La naissance en Suède, en octobre 2014, d’un enfant porté par une femme qui avait bénéficié d’une transplantation utérine, a éclairci l’horizon des patientes nées sans utérus (voire sans utérus fonctionnel) ou ayant dû subir l’ablation de cet organe en raison d’une maladie. Et cela, d’autant plus que, depuis, deux autres patientes de ce groupe de 9 femmes inclus dans un essai clinique ont donné naissance à un bébé en bonne santé, selon un récent communiqué de l’European Society for Human Reproduction and Embryology. L’Académie nationale de médecine a donc choisi de s’intéresser à cette nouvelle possibilité, à ses implications, pour la donneuse (vivante), la receveuse et l’enfant.
Après avoir rappelé les difficultés rencontrées par les différentes équipes ayant travaillé dans ce domaine, le rapport de l’Académie fait un état de la situation en France. Deux équipes se préparent à effectuer ce type de chirurgie. Celle de Limoges, menée par Tristan Gauthier et Pascal Pivert, teste les conditions dans lesquelles des utérus peuvent être prélevés chez des femmes en état de mort cérébrale, avec l’accord de l’Agence de la biomédecine (ABM). À l’hôpital Foch de Suresnes, l’autre équipe, animée par Jean-Marc Ayoubi et René Frydman, envisage le recours à des donneuses vivantes, l’utérus étant recueilli lors d’une hystérectomie pour une pathologie n’intéressant pas l’utérus, comme un prolapsus (une « descente d’organes ») ou un changement de sexe (une femme qui veut devenir un homme). Elle va déposer une demande de recherche expérimentale auprès de l’ABM et de l’Agence du médicament (ANSM).

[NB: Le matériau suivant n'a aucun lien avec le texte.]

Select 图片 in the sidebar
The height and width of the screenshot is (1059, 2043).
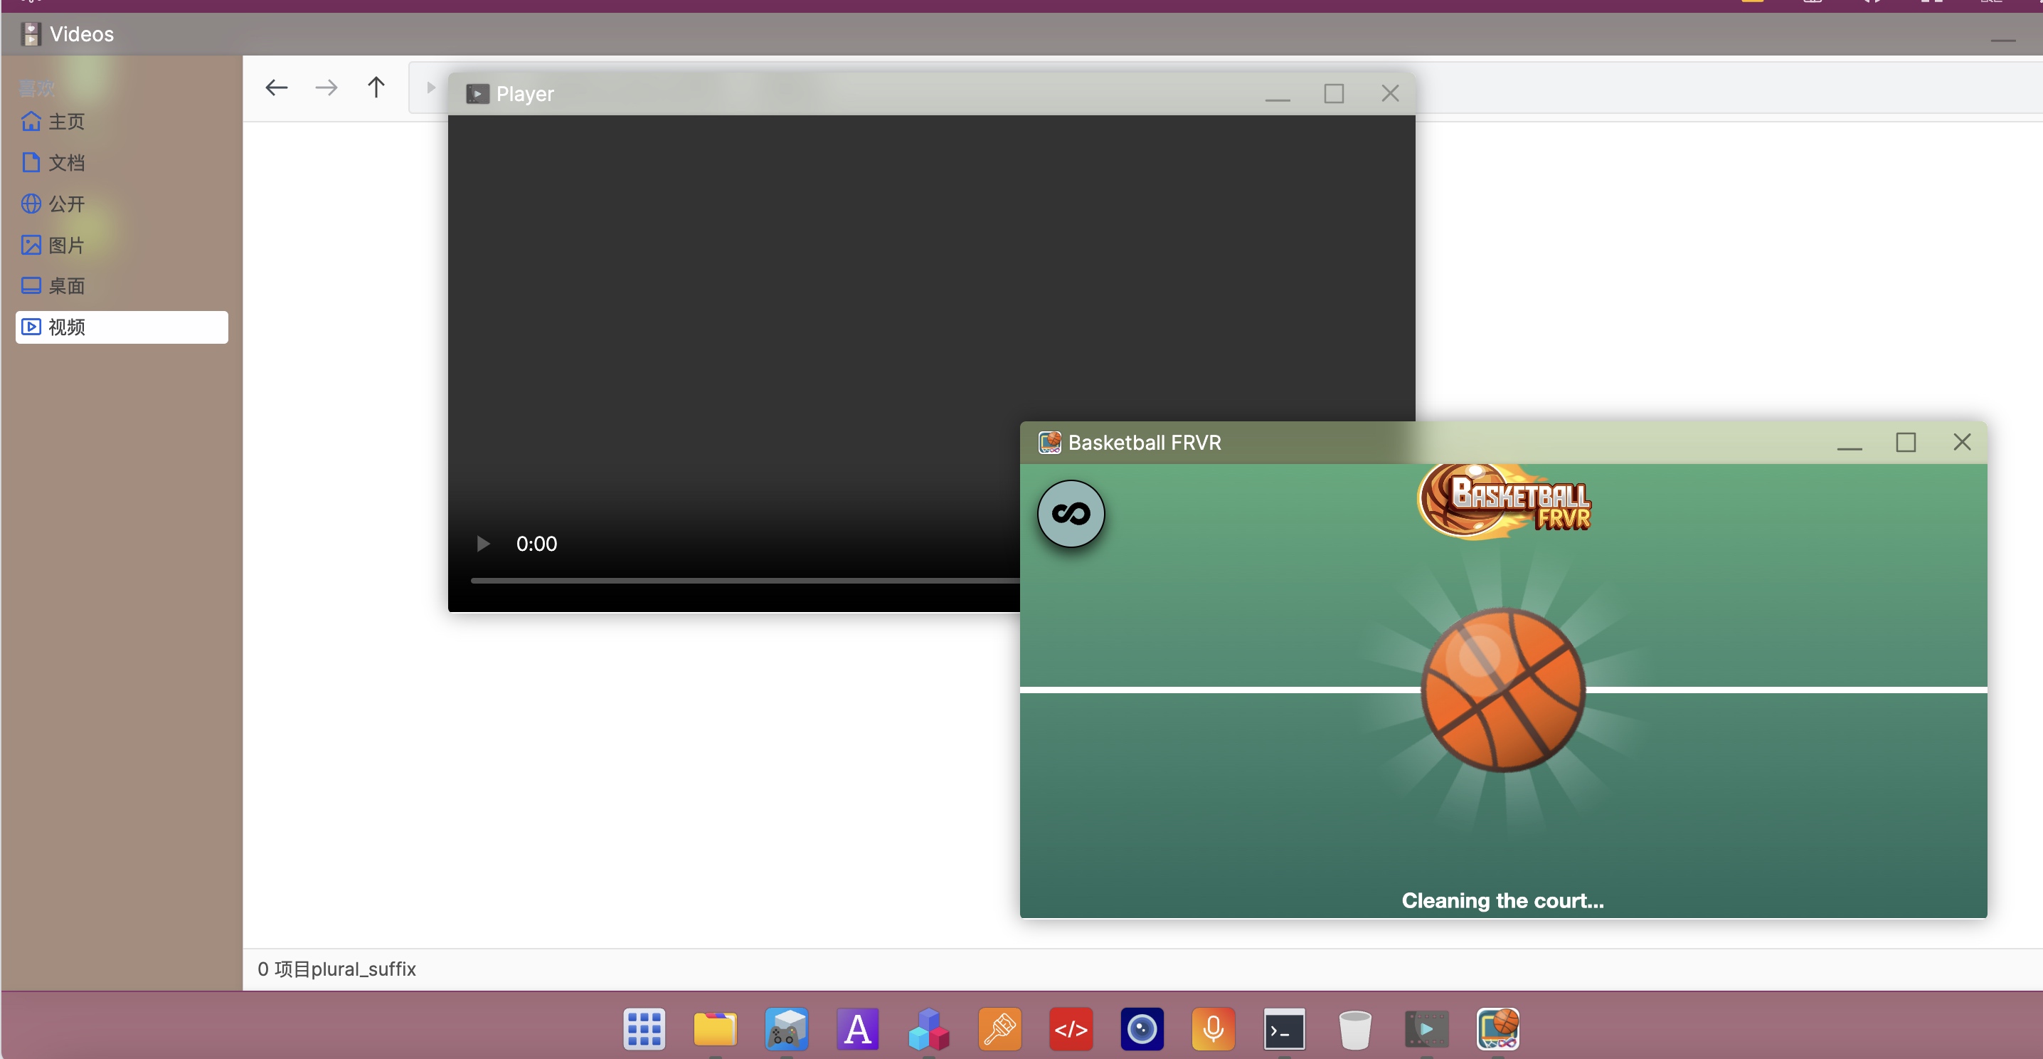[67, 245]
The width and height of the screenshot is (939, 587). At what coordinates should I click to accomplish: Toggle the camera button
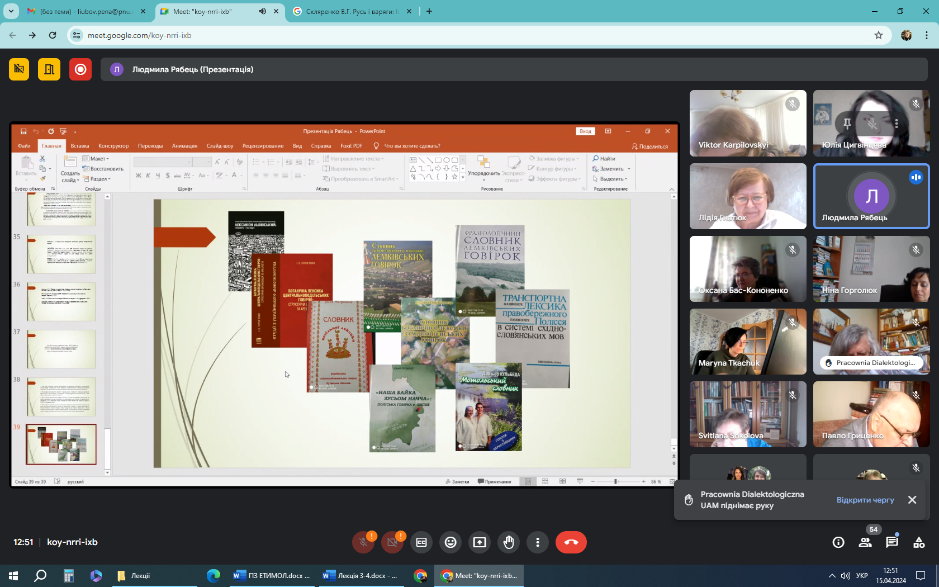click(392, 542)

Le rapport rappelle que le prélèvement sur donneuse décédée est plus facile à réaliser, mais que ce type de greffe n’a encore jamais permis de mener une grossesse à terme. La transplantation à partir de donneuses vivantes présente un certain nombre d’avantages. D’abord, il est possible de « sélectionner la donneuse et effectuer un bilan préopératoire complet, d’une part chez la donneuse à la recherche d’une pathologie pouvant interférer avec la grossesse telle une lésion précancéreuse du col utérin, d’autre part chez la receveuse à la recherche d’anomalies associées à l’absence d’utérus », susceptibles de compromettre le résultat. Autre avantage : le prélèvement et la greffe peuvent être programmés le même jour et dans le même lieu. En revanche, l’intervention est beaucoup plus longue et n’est pas dénuée de risques pour la donneuse. Quant à la receveuse, elle s’engage dans un long parcours médical et chirurgical sans garantie de succès.
L’Académie recommande donc que le programme de recherche soit strictement encadré, que les patientes concernées (donneuse et receveuse) soient bien informées et que toutes les données soient recueillies lors des recherches menées en France comme dans d’autres pays. Mais elle souligne qu’il existe une disproportion flagrante entre les demandes – une centaine d’utérus par an – et les possibilités. Même si la greffe d’utérus peut être considérée dans l’avenir comme une alternative à la gestation pour autrui (le recours à des mères porteuses), ce sera toujours pour un nombre très limité de femmes en mal de maternité.